-------- DATA UNDER STUDY

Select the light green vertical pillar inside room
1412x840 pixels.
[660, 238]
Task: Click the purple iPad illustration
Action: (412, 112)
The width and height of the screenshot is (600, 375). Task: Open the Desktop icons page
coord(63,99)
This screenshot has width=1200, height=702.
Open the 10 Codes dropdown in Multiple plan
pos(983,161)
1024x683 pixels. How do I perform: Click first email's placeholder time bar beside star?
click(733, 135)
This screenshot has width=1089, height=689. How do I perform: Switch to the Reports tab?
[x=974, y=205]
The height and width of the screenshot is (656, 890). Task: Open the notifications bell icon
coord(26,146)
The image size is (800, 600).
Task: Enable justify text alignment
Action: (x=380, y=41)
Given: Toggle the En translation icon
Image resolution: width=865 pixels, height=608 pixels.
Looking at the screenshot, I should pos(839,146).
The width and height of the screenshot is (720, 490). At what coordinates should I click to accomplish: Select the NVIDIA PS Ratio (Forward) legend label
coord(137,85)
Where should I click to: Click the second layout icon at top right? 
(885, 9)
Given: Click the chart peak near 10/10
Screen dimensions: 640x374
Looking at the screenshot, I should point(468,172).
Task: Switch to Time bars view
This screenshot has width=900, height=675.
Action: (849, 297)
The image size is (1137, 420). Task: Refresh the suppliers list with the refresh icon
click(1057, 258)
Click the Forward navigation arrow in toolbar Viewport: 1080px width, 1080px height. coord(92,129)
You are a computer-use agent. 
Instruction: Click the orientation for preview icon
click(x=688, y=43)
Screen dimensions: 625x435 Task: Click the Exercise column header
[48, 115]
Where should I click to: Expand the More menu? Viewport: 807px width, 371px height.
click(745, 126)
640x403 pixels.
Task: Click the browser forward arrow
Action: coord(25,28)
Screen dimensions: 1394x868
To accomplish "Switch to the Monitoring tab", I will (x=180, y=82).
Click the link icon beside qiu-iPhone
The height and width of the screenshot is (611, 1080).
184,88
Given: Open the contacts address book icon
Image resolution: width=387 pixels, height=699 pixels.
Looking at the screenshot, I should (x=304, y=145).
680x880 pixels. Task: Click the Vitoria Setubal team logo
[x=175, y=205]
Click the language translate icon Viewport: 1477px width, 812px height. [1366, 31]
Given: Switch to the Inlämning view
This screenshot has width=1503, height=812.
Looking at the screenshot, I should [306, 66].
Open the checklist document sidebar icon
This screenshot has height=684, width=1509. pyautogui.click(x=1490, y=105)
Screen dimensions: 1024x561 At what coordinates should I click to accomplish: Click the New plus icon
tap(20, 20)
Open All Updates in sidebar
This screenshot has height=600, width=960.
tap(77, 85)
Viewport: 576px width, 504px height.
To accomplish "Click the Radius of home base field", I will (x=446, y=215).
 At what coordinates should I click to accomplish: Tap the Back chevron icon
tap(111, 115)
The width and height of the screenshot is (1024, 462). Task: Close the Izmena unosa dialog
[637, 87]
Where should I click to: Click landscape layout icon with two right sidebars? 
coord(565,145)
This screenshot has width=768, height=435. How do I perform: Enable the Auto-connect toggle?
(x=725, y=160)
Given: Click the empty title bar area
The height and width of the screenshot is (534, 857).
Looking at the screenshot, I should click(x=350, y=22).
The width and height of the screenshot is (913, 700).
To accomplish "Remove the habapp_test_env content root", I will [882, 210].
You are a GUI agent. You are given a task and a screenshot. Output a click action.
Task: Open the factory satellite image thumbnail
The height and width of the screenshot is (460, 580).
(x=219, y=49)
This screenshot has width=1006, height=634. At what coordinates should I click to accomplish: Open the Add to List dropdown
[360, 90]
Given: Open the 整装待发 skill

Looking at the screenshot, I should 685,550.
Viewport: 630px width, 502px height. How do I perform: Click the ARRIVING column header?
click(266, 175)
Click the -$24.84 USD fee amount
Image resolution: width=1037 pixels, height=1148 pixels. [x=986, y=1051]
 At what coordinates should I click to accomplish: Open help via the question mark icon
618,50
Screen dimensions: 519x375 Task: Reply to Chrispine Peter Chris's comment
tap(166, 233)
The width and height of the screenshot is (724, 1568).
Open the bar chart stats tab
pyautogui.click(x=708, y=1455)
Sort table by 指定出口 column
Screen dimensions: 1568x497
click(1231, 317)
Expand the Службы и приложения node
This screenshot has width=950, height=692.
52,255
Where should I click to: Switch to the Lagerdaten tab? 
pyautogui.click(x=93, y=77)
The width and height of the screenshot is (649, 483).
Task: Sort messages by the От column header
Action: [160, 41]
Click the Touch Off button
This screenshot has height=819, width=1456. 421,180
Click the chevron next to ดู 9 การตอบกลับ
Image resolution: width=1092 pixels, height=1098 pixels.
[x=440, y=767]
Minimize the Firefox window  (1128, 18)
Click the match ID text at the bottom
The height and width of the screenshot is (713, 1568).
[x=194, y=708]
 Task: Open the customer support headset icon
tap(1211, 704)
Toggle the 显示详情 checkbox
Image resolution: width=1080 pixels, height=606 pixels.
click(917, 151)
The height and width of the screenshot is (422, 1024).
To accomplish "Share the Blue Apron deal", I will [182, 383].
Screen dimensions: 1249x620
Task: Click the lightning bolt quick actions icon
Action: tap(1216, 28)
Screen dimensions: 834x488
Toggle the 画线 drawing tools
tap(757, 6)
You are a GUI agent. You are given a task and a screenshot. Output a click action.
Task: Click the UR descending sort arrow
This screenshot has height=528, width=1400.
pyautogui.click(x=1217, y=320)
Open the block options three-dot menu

----------------

Return exactly the run of lines that opens with the one containing "Toggle the 画线 drawing tools" and closes with the last line of the records above.

RESULT:
Toggle the 画线 drawing tools
tap(757, 6)
You are a GUI agent. You are given a task and a screenshot. Output a click action.
Task: Click the UR descending sort arrow
This screenshot has height=528, width=1400.
pyautogui.click(x=1217, y=320)
Open the block options three-dot menu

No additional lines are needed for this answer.